Pada suatu malam, ketika sedang berkeliling di luar kota Madinah, di sebuah
rumah dilihatnya seorang wanita sedang memasak sesuatu, sedang dua anak
perempuan duduk di sampingnya berteriak-teriak minta makan. Perempuan itu,
ketika menjawab Khalifah, menjelaskan bahwa anak-anaknya lapar, sedangkan di
ceret yang ia jerang tidak ada apa-apa selain air dan beberapa buah batu.
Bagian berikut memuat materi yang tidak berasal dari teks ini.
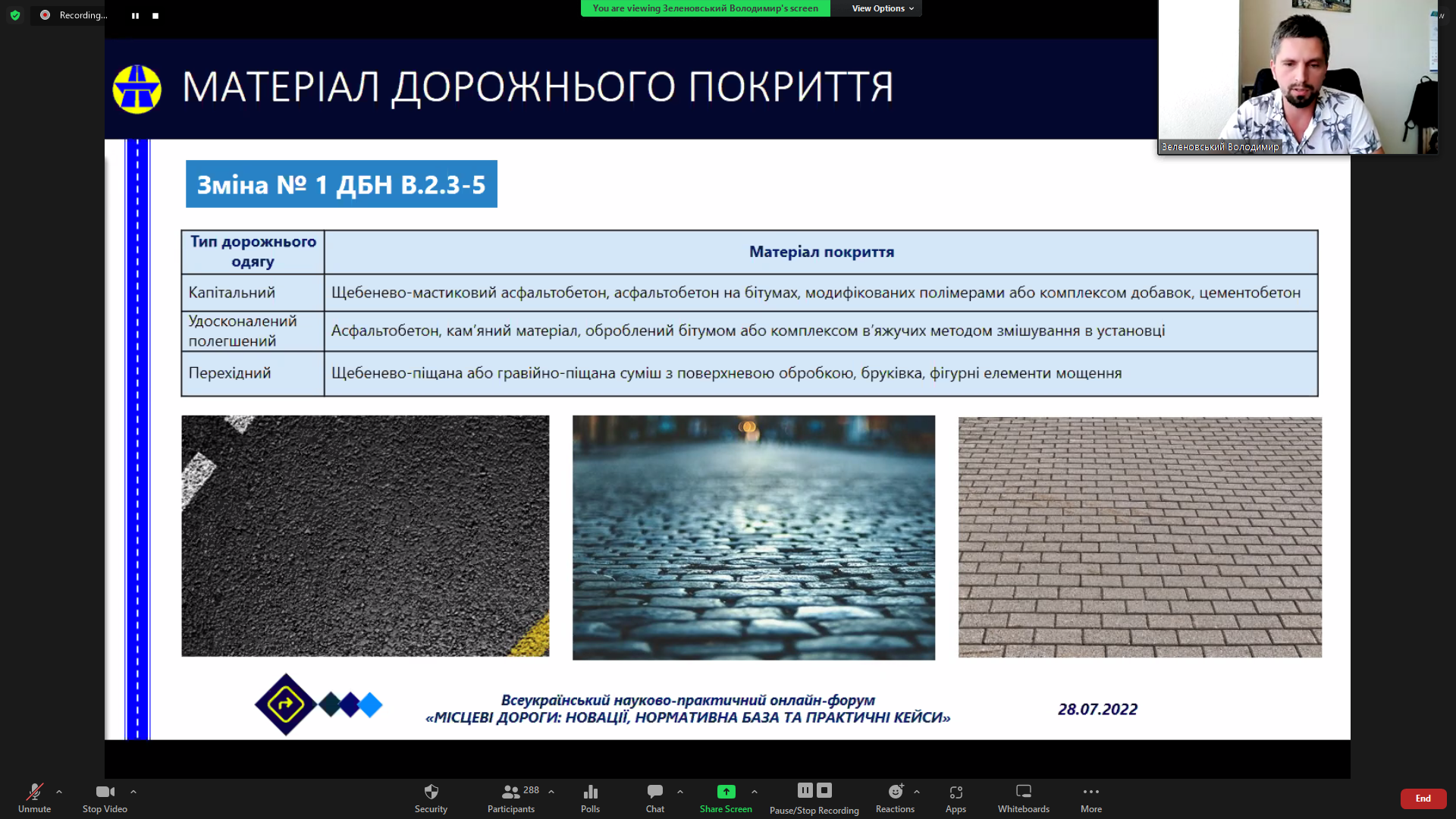The width and height of the screenshot is (1456, 819).
Task: Open the Security shield icon
Action: point(431,792)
Itulah caranya ia menenangkan anak-anaknya agar mereka percaya bahwa makanan
sedang disiapkan. Tanpa menunjukan identitasnya, Khalifah bergegas kembali ke
Madinah yang berjarak tiga mil. Ia kembali dengan memikul sekarung terigu,
memasakkannya sendiri, dan baru merasa puas setelah melihat anak-anak yang
malang itu sudah merasa kenyang. Keesokan harinya, ia berkunjung kembali, dan
sambil meminta maaf kepada wanita itu ia meninggalkan sejumlah uang sebagai
sedekah kepadanya.
Berbanding terbalik, jika pemburu berita kerap mengintili Jokowi saat blusukan,
Khalifah Umar justru enggan aksinya menolong warga diketahui orang lain. Dia
melakukannya sembunyi-sembunyi.
Itu tadi sepenggal kisah
blusukan dilakukan Umar bin Khattab yang sebagian di adopsi oleh Jokowi Gubenur Jakarta. Meski tak banyak petinggi dunia melakukan
hal sama, tapi sang khalifah telah mengajarkan terjun langsung melihat, dan
mendekat dengan warga membawa hikmah luar biasa dan mendekatkan jiwa pemimpin
dengan orang yang dipimpin. Sebaliknya, penguasa tidak tahu keadaan sekitar
hanya tinggal menunggu kedigdayaannya selesai dengan tragis sebab dibenci
rakyat.
Sumber : Brudoonews.com, kompasiana.com.